Sucks for those Martian miners. But their only chance to make any dough would be a mars-coin branch.
Sigg
I feel like there should be some ratio between distance and required hashing power to determine fork probability. Like if Pluto is 300 light minutes away, if you had 3.3% of the hashing power (10/300) you could have a realistic chance of getting a block beforehand and creating a Pluto fork. But what this forgets (and you seemed to intuitively understand) is that earth is going to be continually sending those blocks about every 10 minutes, overwriting any short forks that may arise. Essentially this will make it impossible to mine the farther from earth you are, unless you are large enough to then become the primary node. It will also take 600+ minutes to confirm any transactions on Pluto. So yes, and large fraction of distance from the primary network will make mining useless, unless the new locations approach 50%, in which case there is serious chance for the two locations to be 2-3 blocks out of sync and completely fork.
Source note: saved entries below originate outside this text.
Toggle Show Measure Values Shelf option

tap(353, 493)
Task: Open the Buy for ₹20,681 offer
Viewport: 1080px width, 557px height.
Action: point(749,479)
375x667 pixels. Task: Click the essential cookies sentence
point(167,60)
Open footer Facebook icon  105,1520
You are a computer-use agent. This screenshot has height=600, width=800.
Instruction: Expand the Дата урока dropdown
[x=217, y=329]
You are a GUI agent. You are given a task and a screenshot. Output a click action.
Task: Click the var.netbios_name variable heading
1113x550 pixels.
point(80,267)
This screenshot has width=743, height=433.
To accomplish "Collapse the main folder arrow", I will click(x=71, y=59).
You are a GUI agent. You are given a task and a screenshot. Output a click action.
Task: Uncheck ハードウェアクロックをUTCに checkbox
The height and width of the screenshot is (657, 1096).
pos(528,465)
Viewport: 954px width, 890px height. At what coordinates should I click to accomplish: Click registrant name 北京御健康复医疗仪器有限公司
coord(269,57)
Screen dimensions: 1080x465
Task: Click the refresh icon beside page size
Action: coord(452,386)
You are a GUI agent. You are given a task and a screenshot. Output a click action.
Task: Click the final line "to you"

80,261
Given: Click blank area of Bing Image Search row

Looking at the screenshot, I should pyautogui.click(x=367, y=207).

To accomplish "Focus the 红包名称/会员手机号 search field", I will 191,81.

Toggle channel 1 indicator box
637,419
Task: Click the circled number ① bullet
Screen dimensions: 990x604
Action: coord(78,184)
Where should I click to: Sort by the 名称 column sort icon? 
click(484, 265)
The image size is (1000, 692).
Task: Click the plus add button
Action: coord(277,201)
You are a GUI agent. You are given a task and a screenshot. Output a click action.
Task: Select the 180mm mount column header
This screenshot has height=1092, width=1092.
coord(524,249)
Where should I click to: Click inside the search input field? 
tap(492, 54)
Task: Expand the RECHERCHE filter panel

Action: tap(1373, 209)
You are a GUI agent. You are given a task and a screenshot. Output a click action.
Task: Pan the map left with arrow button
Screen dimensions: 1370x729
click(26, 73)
This seems to intuitively support the idea of multi-layers of bitcoin. One that has for example a 1 day average block creation to transfer between worlds. Yes, well if you are travelling interstellar distances you probably won't be concerned with waiting a few centuries for block confirmation. Once every few galactic rotations somebody might find a block of even greater difficulty than the long count block. Difficulty adjustment for this layer will be slow But what should the reward be? Hey pass that over here.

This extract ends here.